**What to work on**
Your answer is the lines below, exactly, from the one that contains "Given: Open the Forgot password? link" through the one that contains "You are a computer-use agent. Viewport: 397px", both included.

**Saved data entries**
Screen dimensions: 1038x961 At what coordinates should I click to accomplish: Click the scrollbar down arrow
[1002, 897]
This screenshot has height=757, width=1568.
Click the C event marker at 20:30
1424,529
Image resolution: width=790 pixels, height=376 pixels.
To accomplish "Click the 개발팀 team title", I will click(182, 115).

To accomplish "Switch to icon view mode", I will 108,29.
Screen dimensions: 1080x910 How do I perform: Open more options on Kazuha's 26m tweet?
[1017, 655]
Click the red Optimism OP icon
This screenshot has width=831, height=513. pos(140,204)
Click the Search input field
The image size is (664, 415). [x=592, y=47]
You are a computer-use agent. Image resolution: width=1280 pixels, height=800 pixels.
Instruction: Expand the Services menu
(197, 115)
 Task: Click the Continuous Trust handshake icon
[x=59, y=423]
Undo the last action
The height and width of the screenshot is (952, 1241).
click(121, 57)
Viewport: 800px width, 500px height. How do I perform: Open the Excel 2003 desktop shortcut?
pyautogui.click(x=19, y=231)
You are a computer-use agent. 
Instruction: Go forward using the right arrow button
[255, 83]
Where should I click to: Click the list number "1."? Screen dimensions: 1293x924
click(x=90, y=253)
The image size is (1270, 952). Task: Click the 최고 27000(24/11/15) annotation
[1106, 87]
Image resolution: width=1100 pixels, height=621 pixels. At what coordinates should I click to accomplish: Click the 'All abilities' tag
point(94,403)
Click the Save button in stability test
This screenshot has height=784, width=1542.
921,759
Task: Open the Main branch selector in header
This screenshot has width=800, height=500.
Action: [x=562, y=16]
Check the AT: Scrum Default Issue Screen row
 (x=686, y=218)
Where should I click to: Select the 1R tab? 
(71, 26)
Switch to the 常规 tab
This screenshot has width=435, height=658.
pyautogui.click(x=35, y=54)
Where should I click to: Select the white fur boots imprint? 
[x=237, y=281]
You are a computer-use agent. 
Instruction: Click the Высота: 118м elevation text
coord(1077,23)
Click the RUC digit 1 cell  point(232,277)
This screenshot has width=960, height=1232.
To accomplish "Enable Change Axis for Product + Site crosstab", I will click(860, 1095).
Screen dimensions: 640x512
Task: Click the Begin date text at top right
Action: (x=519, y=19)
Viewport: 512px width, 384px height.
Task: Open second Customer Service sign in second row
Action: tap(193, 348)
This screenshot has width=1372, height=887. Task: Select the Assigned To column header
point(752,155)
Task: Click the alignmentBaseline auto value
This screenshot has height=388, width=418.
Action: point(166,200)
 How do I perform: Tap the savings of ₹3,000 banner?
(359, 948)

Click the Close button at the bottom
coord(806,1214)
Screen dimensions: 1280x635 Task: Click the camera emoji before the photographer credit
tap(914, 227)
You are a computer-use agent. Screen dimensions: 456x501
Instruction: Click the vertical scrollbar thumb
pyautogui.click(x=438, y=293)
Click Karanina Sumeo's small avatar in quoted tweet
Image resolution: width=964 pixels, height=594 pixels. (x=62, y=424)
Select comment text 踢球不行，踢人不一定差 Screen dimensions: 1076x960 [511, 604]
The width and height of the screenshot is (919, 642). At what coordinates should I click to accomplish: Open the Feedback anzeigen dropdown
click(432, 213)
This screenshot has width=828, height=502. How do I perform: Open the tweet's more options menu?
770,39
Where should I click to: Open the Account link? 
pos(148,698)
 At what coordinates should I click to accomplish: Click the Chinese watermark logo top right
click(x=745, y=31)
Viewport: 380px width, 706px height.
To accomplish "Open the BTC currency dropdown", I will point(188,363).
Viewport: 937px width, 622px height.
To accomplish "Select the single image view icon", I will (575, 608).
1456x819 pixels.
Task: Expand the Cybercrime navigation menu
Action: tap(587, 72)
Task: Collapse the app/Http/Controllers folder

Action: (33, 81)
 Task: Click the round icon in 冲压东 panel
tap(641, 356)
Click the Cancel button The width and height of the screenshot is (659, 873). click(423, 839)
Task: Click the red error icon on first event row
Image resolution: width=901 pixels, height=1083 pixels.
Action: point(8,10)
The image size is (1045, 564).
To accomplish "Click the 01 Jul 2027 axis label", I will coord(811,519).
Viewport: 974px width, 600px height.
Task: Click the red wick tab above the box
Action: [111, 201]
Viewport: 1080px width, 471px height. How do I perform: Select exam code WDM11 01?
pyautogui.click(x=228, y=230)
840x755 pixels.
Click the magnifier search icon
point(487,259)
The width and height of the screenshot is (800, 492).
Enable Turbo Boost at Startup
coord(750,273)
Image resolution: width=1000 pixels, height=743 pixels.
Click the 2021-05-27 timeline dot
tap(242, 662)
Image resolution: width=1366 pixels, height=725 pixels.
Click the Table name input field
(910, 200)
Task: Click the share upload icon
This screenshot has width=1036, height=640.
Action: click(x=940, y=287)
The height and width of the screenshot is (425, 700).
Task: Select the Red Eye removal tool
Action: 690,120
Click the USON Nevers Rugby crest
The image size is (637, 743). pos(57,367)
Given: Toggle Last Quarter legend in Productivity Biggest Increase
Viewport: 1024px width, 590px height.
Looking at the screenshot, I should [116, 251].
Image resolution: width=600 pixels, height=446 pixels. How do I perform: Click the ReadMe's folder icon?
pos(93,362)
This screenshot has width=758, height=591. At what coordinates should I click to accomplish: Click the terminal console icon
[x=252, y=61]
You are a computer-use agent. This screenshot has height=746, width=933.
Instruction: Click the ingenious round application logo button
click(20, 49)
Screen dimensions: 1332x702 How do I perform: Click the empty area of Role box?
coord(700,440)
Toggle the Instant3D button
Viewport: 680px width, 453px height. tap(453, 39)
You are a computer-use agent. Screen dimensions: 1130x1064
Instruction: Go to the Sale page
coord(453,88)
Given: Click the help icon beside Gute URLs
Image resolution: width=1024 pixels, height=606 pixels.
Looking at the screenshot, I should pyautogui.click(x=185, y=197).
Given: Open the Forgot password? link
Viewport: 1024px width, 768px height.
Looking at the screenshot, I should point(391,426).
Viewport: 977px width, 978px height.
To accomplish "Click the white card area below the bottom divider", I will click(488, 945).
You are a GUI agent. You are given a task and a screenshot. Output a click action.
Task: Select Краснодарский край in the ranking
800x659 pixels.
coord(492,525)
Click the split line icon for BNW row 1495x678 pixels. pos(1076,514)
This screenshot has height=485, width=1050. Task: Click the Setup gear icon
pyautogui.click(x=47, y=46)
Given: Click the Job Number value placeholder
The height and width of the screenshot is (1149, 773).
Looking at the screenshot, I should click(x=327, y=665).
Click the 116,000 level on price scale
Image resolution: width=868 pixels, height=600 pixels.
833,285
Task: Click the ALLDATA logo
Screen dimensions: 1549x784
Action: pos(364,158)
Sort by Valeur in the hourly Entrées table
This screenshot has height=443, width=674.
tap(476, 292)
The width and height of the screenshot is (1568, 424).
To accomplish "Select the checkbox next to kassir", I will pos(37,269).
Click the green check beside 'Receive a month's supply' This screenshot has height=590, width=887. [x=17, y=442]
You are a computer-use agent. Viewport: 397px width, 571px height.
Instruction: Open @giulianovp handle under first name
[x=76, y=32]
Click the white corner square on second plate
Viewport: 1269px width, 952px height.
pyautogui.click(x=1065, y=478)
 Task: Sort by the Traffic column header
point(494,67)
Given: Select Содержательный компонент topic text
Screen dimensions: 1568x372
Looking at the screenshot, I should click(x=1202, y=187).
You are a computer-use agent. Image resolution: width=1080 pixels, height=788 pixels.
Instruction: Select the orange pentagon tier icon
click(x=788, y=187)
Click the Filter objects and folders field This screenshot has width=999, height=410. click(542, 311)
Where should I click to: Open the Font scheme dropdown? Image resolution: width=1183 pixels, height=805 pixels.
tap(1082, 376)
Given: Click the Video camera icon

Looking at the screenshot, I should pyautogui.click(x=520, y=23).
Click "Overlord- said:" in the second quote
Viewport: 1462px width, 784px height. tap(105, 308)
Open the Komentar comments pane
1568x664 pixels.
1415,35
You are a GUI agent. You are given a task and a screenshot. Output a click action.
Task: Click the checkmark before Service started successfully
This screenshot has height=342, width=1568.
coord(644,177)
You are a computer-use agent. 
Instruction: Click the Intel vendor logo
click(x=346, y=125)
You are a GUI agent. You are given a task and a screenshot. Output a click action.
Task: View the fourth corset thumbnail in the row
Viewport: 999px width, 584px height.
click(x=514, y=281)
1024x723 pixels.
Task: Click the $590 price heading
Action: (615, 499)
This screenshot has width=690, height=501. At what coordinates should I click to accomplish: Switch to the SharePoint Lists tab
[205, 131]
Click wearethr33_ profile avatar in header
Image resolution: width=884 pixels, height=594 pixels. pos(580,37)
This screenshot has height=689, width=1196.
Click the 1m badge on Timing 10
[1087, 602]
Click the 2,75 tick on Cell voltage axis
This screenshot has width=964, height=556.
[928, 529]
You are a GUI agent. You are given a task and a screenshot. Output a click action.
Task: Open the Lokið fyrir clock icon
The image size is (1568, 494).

**Your solution**
Given: Open the Forgot password? link
Viewport: 1024px width, 768px height.
Looking at the screenshot, I should point(391,426).
Viewport: 977px width, 978px height.
To accomplish "Click the white card area below the bottom divider", I will click(488, 945).
You are a GUI agent. You are given a task and a screenshot. Output a click action.
Task: Select Краснодарский край in the ranking
800x659 pixels.
coord(492,525)
Click the split line icon for BNW row 1495x678 pixels. pos(1076,514)
This screenshot has height=485, width=1050. Task: Click the Setup gear icon
pyautogui.click(x=47, y=46)
Given: Click the Job Number value placeholder
The height and width of the screenshot is (1149, 773).
Looking at the screenshot, I should click(x=327, y=665).
Click the 116,000 level on price scale
Image resolution: width=868 pixels, height=600 pixels.
833,285
Task: Click the ALLDATA logo
Screen dimensions: 1549x784
Action: pos(364,158)
Sort by Valeur in the hourly Entrées table
This screenshot has height=443, width=674.
tap(476, 292)
The width and height of the screenshot is (1568, 424).
To accomplish "Select the checkbox next to kassir", I will pos(37,269).
Click the green check beside 'Receive a month's supply' This screenshot has height=590, width=887. [x=17, y=442]
You are a computer-use agent. Viewport: 397px width, 571px height.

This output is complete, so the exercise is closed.